M. Nicolet: Depuis le début janvier de cette année,
donc tout de suite après le dépôt des propositions du 14
décembre dernier, nous avons demandé et nous avons tenu une
rencontre au niveau sous-ministériel, où étaient
présents le sous-ministre des Affaires municipales, le sous-ministre du
ministère des Transports, le sous-ministre adjoint de la
Sécurité publique et où nous avons abordé les
principaux aspects de la réforme. Nous avons, à cette occasion,
demandé au sous-ministre des Transports de véritablement
concevoir toute cette réforme dans la perspective que vous avez
abordée dans votre déclaration. Il nous semble essentiel que,
véritablement, on s'entende sur le contenu du panier à
provisions. Qu'est-ce qu'il y a là-dedans? Et, j'insiste, ce n'est pas
une négociation qui peut se mener au central. C'est une
négociation qui doit se mener en région et la seule façon
d'impliquer de façon constructive le milieu municipal dans toute la
réforme sur la voirie, c'est de véritablement asseoir, d'une
part, le ministère des Transports qui a la compétence technique
et qui a quand même l'expérience de la gestion du réseau et
les élus régionaux ou locaux, sans distinction. Mais il faut
regrouper ces gens sur le terrain, qu'ils s'entendent sur, d'abord, la nature,
la longueur, les routes à transférer, les modalités
d'entretien, comment toute cette complexité de mécanismes de
gestion va effectivement être transférée. Il y a des
dépôts du ministère des Transports, il y a certains
équipements, il y a certains approvisionnements au niveau du gravier,
des matériaux. Tout ça qui intervient de façon très
concrète dans les budgets d'administration d'un réseau local.
Toutes les modalités qui entourent ce transfert doivent
être débattues non pas au central en vertu de politiques dont on
mesure mal les impacts, mais il va falloir que les gens qui sont appelés
à s'impliquer d'ici quelques années dans l'administration de ce
réseau le mesurent et le comprennent. Et ce n'est que de cette
façon-là que les élus municipaux pourront
véritablement vous dire: Oui, ça a du sens, ça n'a pas de
sens. Sans ça, on parle dans le vide. C'est vraiment un exercice qui se
fait sans filet, actuellement. Et ce n'est que dans la mesure où,
véritablement, ces bases seront posées - et ça
répond à votre première question - que, pour nous, il est
raisonnable de s'asseoir et de parler avec le gouvernement, une fois qu'on aura
fait la synthèse de tout ça.
Le Président (M. Garon): Alors, je vous remercie, M. le
président. Je vais demander... Je vais suspendre les travaux
jusqu'après les affaires courantes. Nous allons demander à
l'Assemblée nationale que la convocation se fasse immédiatement
après les affaires courantes pour qu'on puisse faire les 20 minutes qui
restent, c'est-à-dire 10 minutes au parti ministériel, 10 minutes
à l'Opposition, avant d'entamer les travaux avec l'autre groupe,
à 15 h 30. De sorte que, normalement, on devrait se retrouver ici autour
de 15 heures, et on n'aura pas de retard sur notre horaire pour le reste de la
journée. Je l'espère. Je vous remercie.
Alors, si les députés peuvent être ici
immédiatement après les affaires courantes.

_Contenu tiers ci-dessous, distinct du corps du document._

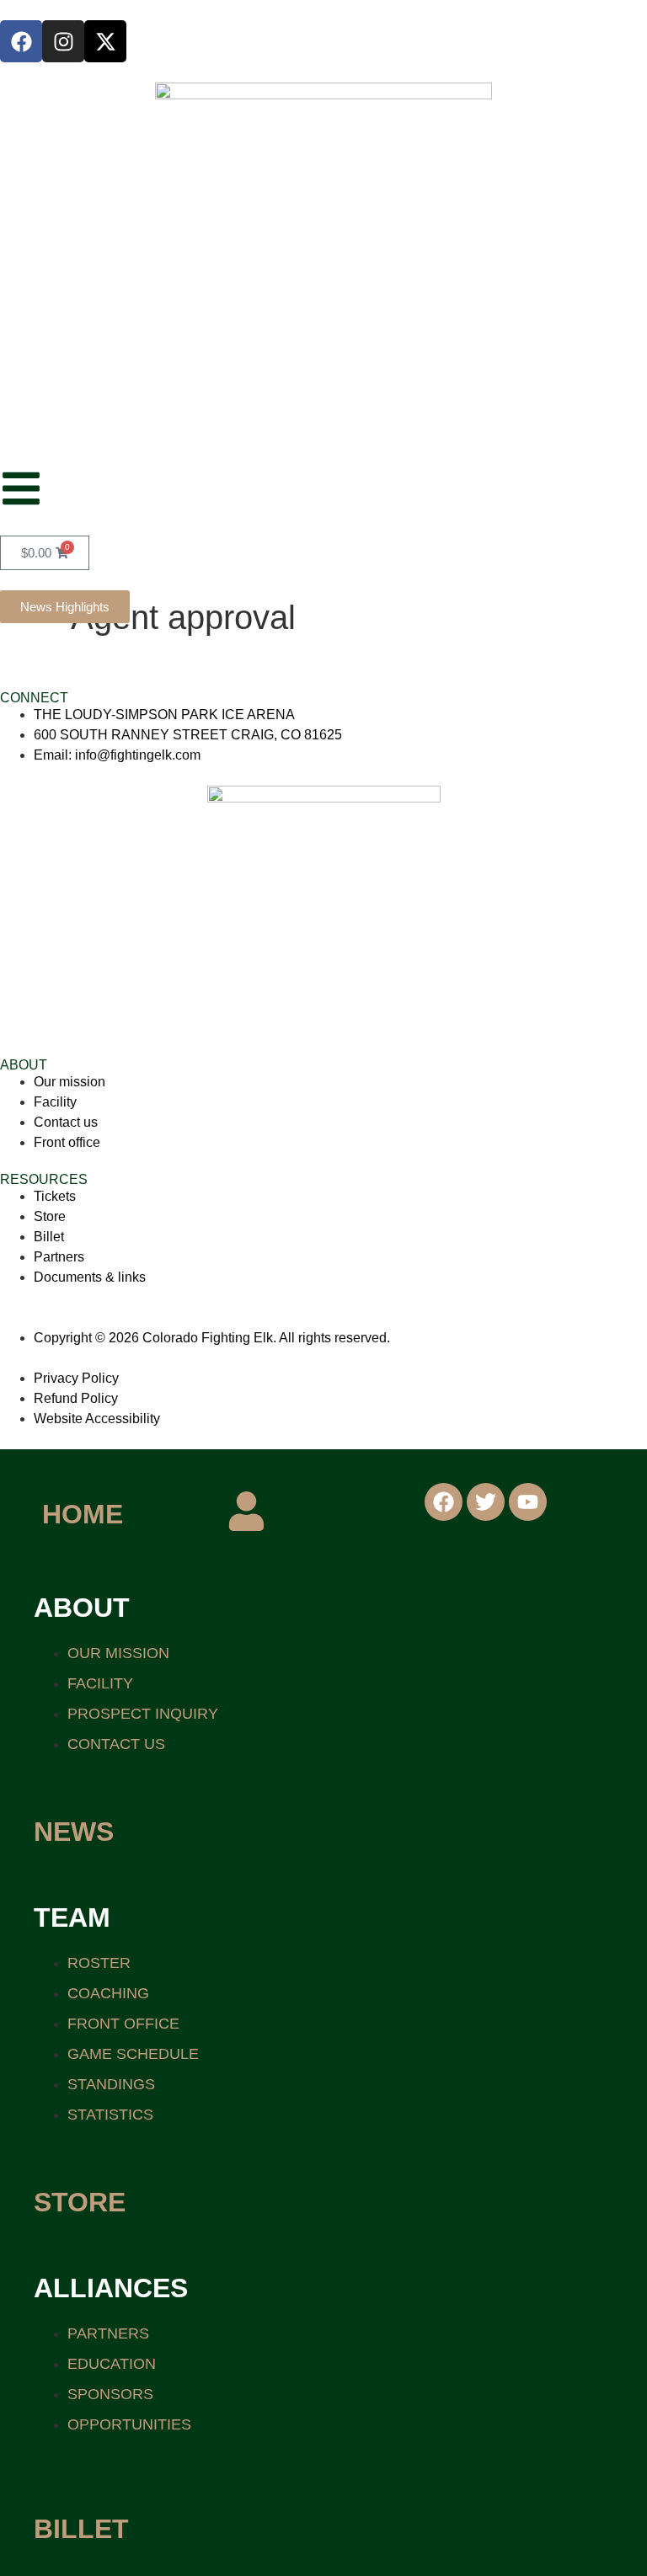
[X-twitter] (105, 41)
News (74, 1831)
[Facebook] (21, 41)
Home (82, 1514)
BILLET (81, 2529)
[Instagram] (63, 41)
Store (80, 2202)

(Suspension de la séance à 12 h 30)
(Reprisée 15 h 18)
Le Président (M. Garon): À l'ordre, s'il vous
plaît!
Si on veut ne pas retarder tout le monde, il faudrait commencer
immédiatement. J'avais la réputation... Je vais dire au ministre
que j'avais la réputation d'être discipliné, mais je
m'aperçois que j'étais un enfant d'école dans ce
sens-là.
Comme il nous reste 20 minutes, 10 minutes au parti ministériel,
10 minutes à l'Opposition, je vais demander immédiatement, M.
Nicolet, comme vous êtes ïci avec les gens qui vous accompagnent, au
ministre des Affaires municipales d'ouvrir le feu.

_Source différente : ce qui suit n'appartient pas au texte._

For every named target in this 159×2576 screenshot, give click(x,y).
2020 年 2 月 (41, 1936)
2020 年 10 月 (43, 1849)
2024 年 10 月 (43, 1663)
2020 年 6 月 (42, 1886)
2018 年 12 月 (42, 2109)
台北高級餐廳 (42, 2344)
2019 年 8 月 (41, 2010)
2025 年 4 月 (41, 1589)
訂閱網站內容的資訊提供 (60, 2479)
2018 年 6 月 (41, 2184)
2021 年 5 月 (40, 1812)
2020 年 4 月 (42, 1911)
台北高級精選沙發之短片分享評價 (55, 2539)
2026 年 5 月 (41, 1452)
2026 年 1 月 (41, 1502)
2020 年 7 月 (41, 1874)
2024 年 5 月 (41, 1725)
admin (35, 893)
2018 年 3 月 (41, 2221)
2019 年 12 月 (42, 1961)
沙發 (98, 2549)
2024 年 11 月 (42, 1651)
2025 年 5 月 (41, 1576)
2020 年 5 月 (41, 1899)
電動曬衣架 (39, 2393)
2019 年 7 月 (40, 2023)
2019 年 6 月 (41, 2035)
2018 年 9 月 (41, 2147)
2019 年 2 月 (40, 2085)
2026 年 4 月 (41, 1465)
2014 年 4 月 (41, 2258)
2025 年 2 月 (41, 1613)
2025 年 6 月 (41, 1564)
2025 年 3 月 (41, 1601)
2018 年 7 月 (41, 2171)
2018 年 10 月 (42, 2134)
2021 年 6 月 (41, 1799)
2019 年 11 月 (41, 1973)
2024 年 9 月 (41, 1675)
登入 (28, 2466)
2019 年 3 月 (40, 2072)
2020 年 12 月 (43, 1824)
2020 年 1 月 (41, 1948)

M. Gauvin: M. le Président.
Le Président (M. Garon): M. le député de
Montmagny-L'Islet.
M. Gauvin: Merci. J'aimerais... D'abord, à la lecture de
votre mémoire et à la présentation que vous avez faite ce
matin, M. Nicolet, je suis très fier, comme député et
comme représentant d'un comté rural, de constater que vous avez
apporté certaines suggestions qui sont très intéressantes
d'abord pour les députés. Ne serait-ce que pour permettre
à M. le ministre, en commission parlementaire, de travailler,
d'étudier le projet de loi article par article. Je vous dis, à ce
moment-ci... Je pense que la meilleure façon... Ce que les
députés souhaitaient justement, c'était que les
représentants du monde municipal puissent nous transmettre...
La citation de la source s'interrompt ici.